> _Goal of the exercise_
The whole listing should be written out again exactly.

> _The data_
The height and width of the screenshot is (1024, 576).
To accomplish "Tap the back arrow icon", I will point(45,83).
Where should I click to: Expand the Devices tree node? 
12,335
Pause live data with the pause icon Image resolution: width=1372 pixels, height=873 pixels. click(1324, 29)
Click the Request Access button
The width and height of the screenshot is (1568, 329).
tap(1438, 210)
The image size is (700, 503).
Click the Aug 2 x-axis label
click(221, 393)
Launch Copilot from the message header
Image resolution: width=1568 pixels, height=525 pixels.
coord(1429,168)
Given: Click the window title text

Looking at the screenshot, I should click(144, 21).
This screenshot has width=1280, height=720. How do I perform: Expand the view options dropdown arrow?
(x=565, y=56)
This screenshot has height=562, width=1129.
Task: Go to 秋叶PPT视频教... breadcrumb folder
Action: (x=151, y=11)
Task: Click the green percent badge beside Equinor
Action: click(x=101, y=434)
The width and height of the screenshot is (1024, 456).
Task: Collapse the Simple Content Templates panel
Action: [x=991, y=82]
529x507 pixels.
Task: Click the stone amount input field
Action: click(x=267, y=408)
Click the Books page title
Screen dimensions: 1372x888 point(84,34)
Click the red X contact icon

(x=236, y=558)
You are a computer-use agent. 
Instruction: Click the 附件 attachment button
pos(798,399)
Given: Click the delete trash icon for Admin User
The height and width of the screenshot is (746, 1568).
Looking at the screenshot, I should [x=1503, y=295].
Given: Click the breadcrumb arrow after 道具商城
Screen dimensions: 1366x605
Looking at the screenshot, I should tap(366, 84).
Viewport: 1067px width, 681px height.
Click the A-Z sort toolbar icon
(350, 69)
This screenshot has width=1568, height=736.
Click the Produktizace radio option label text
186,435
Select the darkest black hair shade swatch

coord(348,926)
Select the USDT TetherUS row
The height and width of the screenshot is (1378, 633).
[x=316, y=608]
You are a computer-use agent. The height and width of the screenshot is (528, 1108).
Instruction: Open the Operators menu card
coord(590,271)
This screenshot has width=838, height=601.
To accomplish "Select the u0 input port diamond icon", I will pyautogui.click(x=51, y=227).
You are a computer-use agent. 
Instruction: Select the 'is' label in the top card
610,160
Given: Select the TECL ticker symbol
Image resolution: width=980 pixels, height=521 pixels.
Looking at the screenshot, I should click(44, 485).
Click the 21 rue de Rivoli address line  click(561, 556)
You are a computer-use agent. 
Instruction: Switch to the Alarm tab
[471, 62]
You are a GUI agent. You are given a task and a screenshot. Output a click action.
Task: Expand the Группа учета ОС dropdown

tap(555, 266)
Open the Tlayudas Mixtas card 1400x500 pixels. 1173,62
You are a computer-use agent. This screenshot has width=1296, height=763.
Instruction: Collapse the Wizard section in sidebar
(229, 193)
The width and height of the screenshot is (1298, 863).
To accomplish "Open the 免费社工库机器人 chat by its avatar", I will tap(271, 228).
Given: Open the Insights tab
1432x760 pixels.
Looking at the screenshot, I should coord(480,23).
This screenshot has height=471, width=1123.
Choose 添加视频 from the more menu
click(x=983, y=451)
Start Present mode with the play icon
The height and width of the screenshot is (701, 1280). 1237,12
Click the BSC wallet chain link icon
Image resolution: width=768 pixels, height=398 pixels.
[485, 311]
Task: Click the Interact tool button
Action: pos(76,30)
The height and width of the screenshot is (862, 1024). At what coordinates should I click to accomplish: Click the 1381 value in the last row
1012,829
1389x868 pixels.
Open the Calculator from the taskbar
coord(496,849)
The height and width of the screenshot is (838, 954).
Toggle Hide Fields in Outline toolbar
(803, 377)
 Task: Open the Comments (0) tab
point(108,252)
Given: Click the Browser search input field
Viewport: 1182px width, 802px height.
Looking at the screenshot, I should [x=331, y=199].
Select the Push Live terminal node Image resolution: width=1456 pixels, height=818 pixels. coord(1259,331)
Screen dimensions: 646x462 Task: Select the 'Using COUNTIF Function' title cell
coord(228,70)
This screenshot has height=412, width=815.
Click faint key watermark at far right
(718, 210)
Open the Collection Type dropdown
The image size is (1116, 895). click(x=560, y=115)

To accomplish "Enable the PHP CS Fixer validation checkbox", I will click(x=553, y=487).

> _Reply_
The height and width of the screenshot is (1024, 576).
To accomplish "Tap the back arrow icon", I will point(45,83).
Where should I click to: Expand the Devices tree node? 
12,335
Pause live data with the pause icon Image resolution: width=1372 pixels, height=873 pixels. click(1324, 29)
Click the Request Access button
The width and height of the screenshot is (1568, 329).
tap(1438, 210)
The image size is (700, 503).
Click the Aug 2 x-axis label
click(221, 393)
Launch Copilot from the message header
Image resolution: width=1568 pixels, height=525 pixels.
coord(1429,168)
Given: Click the window title text

Looking at the screenshot, I should click(144, 21).
This screenshot has width=1280, height=720. How do I perform: Expand the view options dropdown arrow?
(x=565, y=56)
This screenshot has height=562, width=1129.
Task: Go to 秋叶PPT视频教... breadcrumb folder
Action: (x=151, y=11)
Task: Click the green percent badge beside Equinor
Action: click(x=101, y=434)
The width and height of the screenshot is (1024, 456).
Task: Collapse the Simple Content Templates panel
Action: [x=991, y=82]
529x507 pixels.
Task: Click the stone amount input field
Action: click(x=267, y=408)
Click the Books page title
Screen dimensions: 1372x888 point(84,34)
Click the red X contact icon

(x=236, y=558)
You are a computer-use agent. 
Instruction: Click the 附件 attachment button
pos(798,399)
Given: Click the delete trash icon for Admin User
The height and width of the screenshot is (746, 1568).
Looking at the screenshot, I should [x=1503, y=295].
Given: Click the breadcrumb arrow after 道具商城
Screen dimensions: 1366x605
Looking at the screenshot, I should tap(366, 84).
Viewport: 1067px width, 681px height.
Click the A-Z sort toolbar icon
(350, 69)
This screenshot has width=1568, height=736.
Click the Produktizace radio option label text
186,435
Select the darkest black hair shade swatch

coord(348,926)
Select the USDT TetherUS row
The height and width of the screenshot is (1378, 633).
[x=316, y=608]
You are a computer-use agent. The height and width of the screenshot is (528, 1108).
Instruction: Open the Operators menu card
coord(590,271)
This screenshot has width=838, height=601.
To accomplish "Select the u0 input port diamond icon", I will pyautogui.click(x=51, y=227).
You are a computer-use agent. 
Instruction: Select the 'is' label in the top card
610,160
Given: Select the TECL ticker symbol
Image resolution: width=980 pixels, height=521 pixels.
Looking at the screenshot, I should click(44, 485).
Click the 21 rue de Rivoli address line  click(561, 556)
You are a computer-use agent. 
Instruction: Switch to the Alarm tab
[471, 62]
You are a GUI agent. You are given a task and a screenshot. Output a click action.
Task: Expand the Группа учета ОС dropdown

tap(555, 266)
Open the Tlayudas Mixtas card 1400x500 pixels. 1173,62
You are a computer-use agent. This screenshot has width=1296, height=763.
Instruction: Collapse the Wizard section in sidebar
(229, 193)
The width and height of the screenshot is (1298, 863).
To accomplish "Open the 免费社工库机器人 chat by its avatar", I will tap(271, 228).
Given: Open the Insights tab
1432x760 pixels.
Looking at the screenshot, I should coord(480,23).
This screenshot has height=471, width=1123.
Choose 添加视频 from the more menu
click(x=983, y=451)
Start Present mode with the play icon
The height and width of the screenshot is (701, 1280). 1237,12
Click the BSC wallet chain link icon
Image resolution: width=768 pixels, height=398 pixels.
[485, 311]
Task: Click the Interact tool button
Action: pos(76,30)
The height and width of the screenshot is (862, 1024). At what coordinates should I click to accomplish: Click the 1381 value in the last row
1012,829
1389x868 pixels.
Open the Calculator from the taskbar
coord(496,849)
The height and width of the screenshot is (838, 954).
Toggle Hide Fields in Outline toolbar
(803, 377)
 Task: Open the Comments (0) tab
point(108,252)
Given: Click the Browser search input field
Viewport: 1182px width, 802px height.
Looking at the screenshot, I should [x=331, y=199].
Select the Push Live terminal node Image resolution: width=1456 pixels, height=818 pixels. coord(1259,331)
Screen dimensions: 646x462 Task: Select the 'Using COUNTIF Function' title cell
coord(228,70)
This screenshot has height=412, width=815.
Click faint key watermark at far right
(718, 210)
Open the Collection Type dropdown
The image size is (1116, 895). click(x=560, y=115)

To accomplish "Enable the PHP CS Fixer validation checkbox", I will click(x=553, y=487).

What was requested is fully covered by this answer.